## Enunciado:
Reproduza todas as linhas dos registros abaixo, incluindo os enunciados, e redimensione as coordenadas das respostas: multiplique-as por 0,5 e arredonde para inteiros, com as metades para cima, mantendo inalterados os números dos enunciados. Deixe as imagens fora da resposta.

## Material fornecido:
════════════════

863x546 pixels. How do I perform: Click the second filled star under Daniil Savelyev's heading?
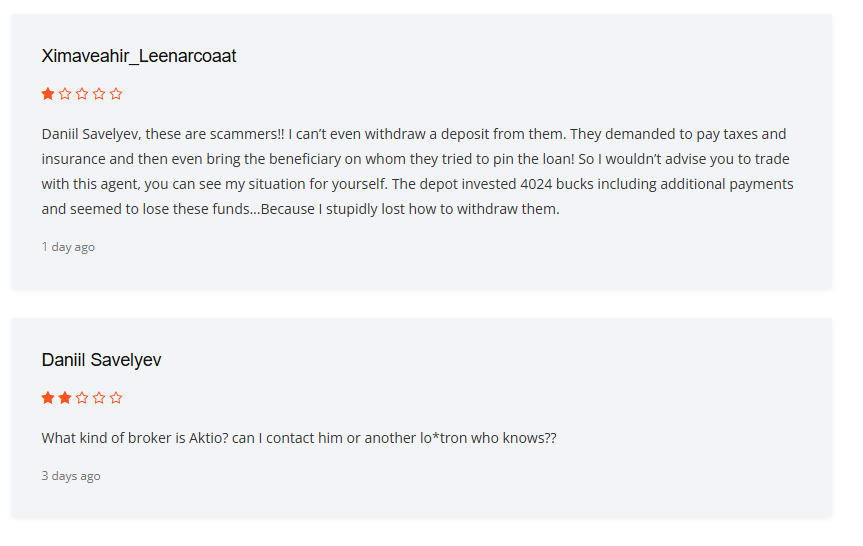click(x=65, y=398)
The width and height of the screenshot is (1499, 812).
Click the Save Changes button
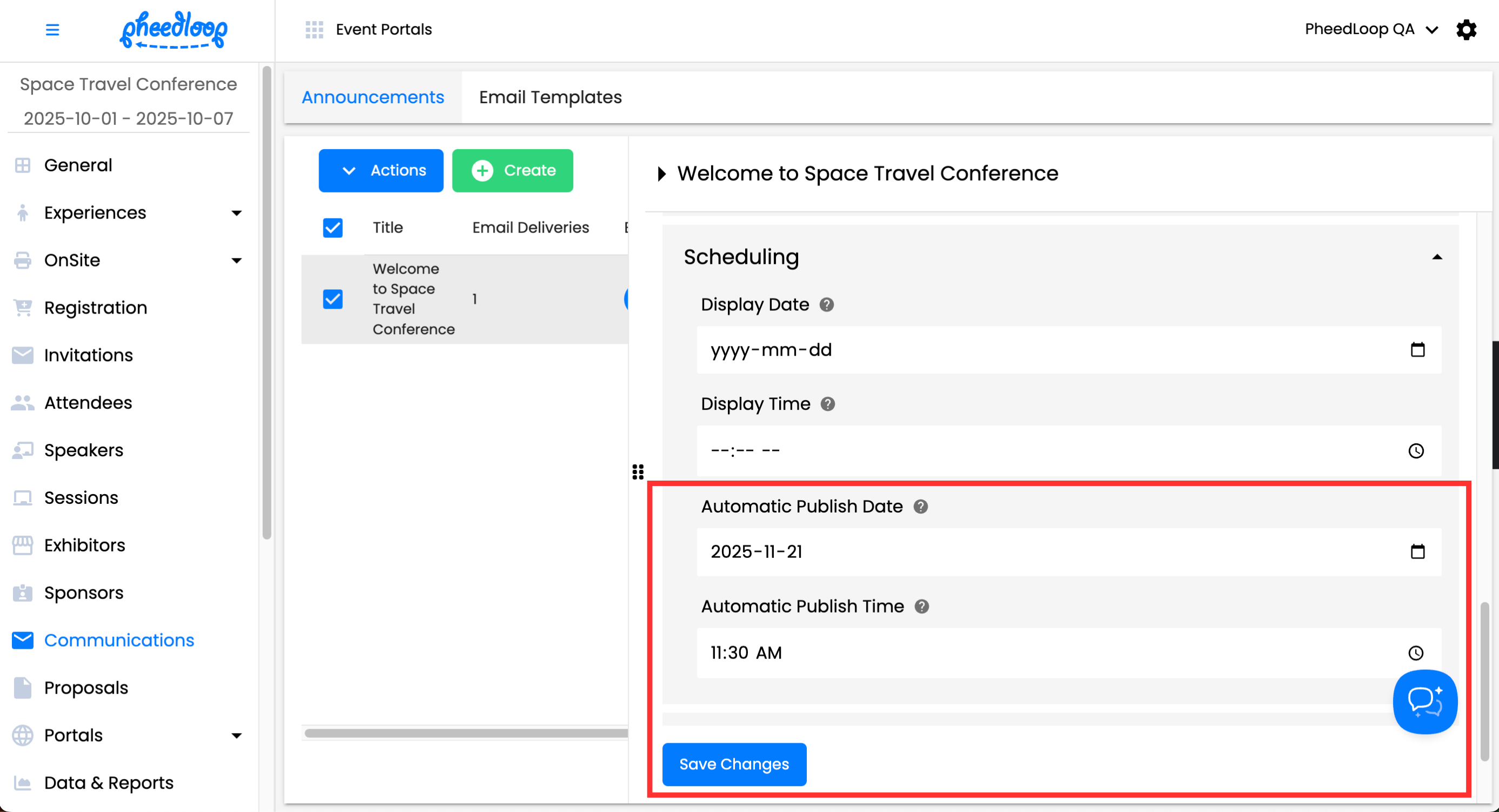coord(734,764)

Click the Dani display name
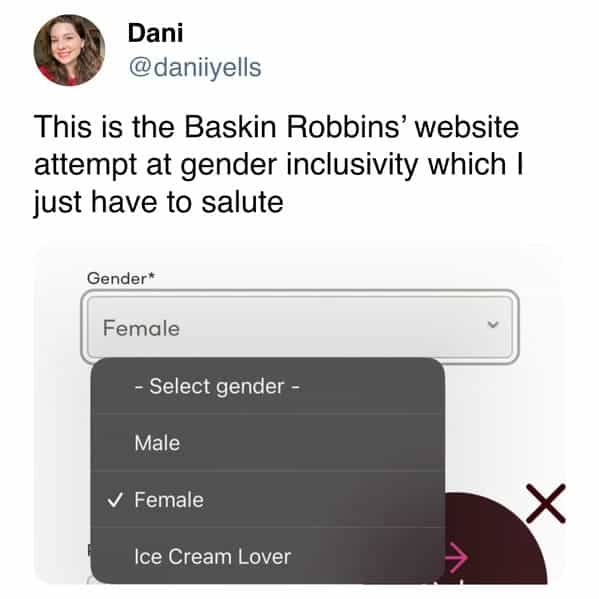155,33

════════════════

## Resposta do exercício:
863x546 pixels. How do I perform: Click the second filled star under Daniil Savelyev's heading?
click(x=33, y=199)
The width and height of the screenshot is (1499, 812).
Click the Save Changes button
coord(367,382)

Click the Dani display name
78,17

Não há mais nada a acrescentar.